I manage to return to my back, slowly, as not to disrupt the heart beat again. The nurses feel comfortable leaving me and assure me nothing will progress until tomorrow. Try to get some rest, they say.
I lie there, trying to sleep, but the pain and obsession over that heart monitor make it nearly impossible.
I finally start to doze off from the unrelenting exhaustion when I realize the intermittent pains are becoming less intermittent. My mom recognizes the situation and rushes for the nurse. When they return I know it’s time.
After just 15 minutes of pushing, at 10:57 p.m. I hear your cry and I hear you, my sweet angel, are a girl. The pain is instantly gone.
As you’re placed on my chest I can’t help but be overwhelmed with the kind of joy only a mother holding her newborn child could ever possibly experience. Our connection is instant. You look straight up at me and I can see my love for you is returned tenfold.
I have never felt so whole, so important, so at peace, so proud or so loved in my entire life.
I finally manage to peel my eyes off of you and see your daddy, your grandma, and the words 19 inches, 5 pounds, 5 ounces on the incubator at the foot of my bed.
A miracle.
On July 25, 2012 my daughter, Siena Brynn, was born.
Over a year of countless miscarriages, obstacles, and disappointments finally brought us our blessing.
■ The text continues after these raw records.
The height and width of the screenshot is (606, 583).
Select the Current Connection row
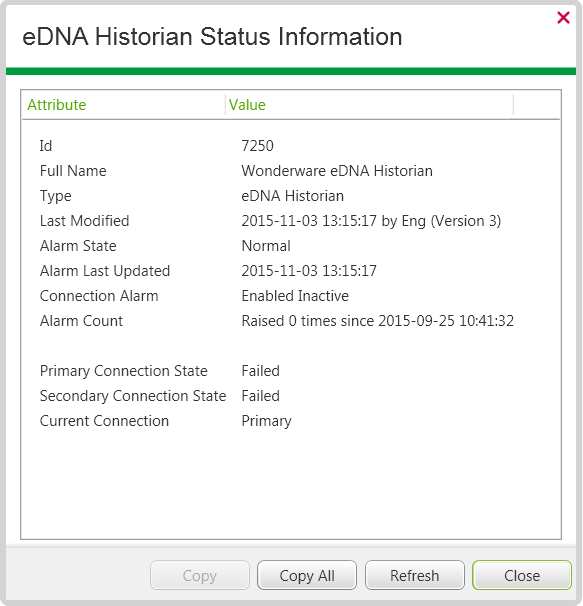coord(291,421)
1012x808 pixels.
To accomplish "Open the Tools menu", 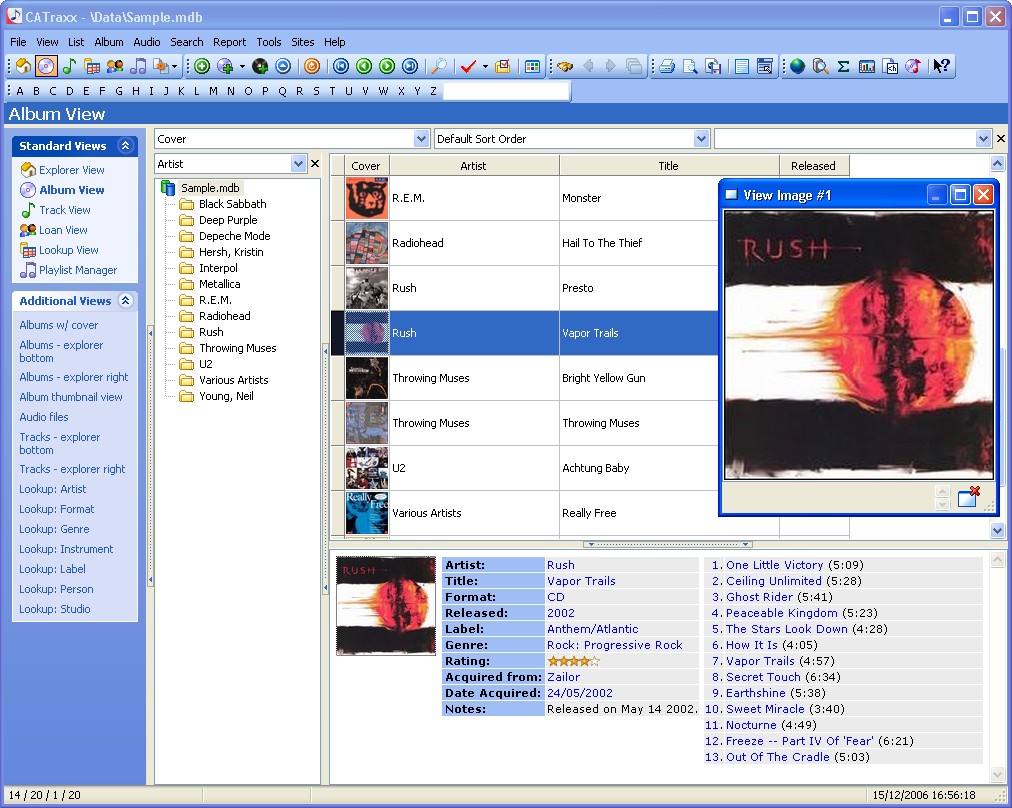I will (268, 42).
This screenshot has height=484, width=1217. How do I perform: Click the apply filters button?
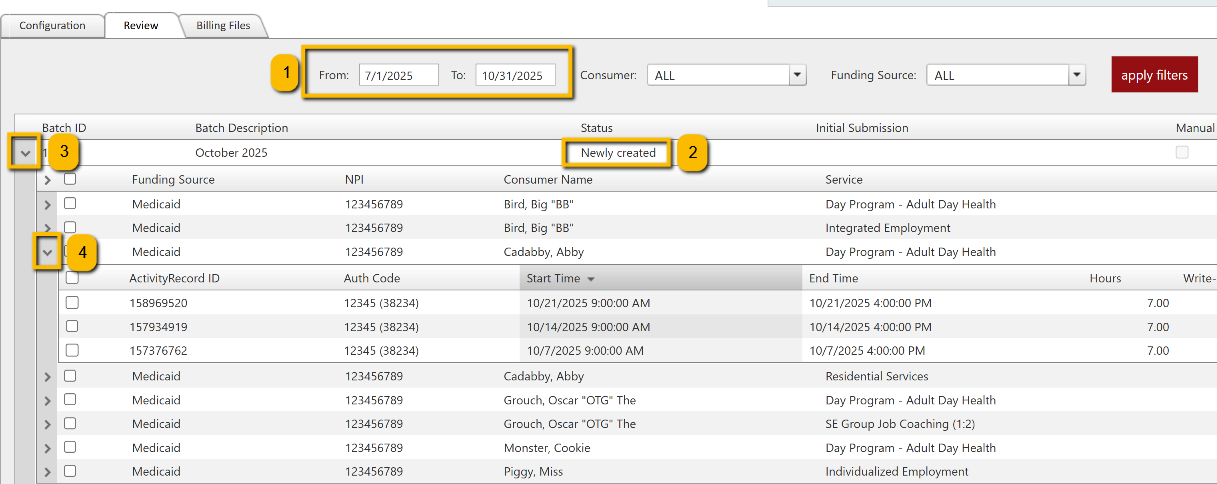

A positive pregnancy test on my husband’s birthday. And, it actually stuck.
She came three weeks early, more beautiful than I could have ever imagined. Exuding sweetness, a calm demeanor, and perfectly healthy everything.
At around 7 a.m. I woke to my broken water and struggled through contractions and complications with my epidural as the day progressed. After 12 hours of a lack of fluid in her environment she began getting twisted up in her umbilical cord. Causing petrifying periodic drops in her heart rate.
I’ve battled Rheumatoid Arthritis for nearly my entire adult life. And, complications RA causes ensued acceptance that birthing my own child was not going to ever happen for me.
Siena and I beat the odds together. I hope our story gives women everywhere hope. Because, miracles really do come true.
P.S.
My late father was born in 1955 and I was a daddy’s girl. Because of our bond, I know he would not have missed the most important day of my life for anything, not even heaven. And when I looked up at the incubator in front of me and saw her length and weight. I knew, he helped make it all happen and I’ve rarely experienced such magical moments in my life.
So, thanks Dad. Because I noticed and, because, I appreciate you.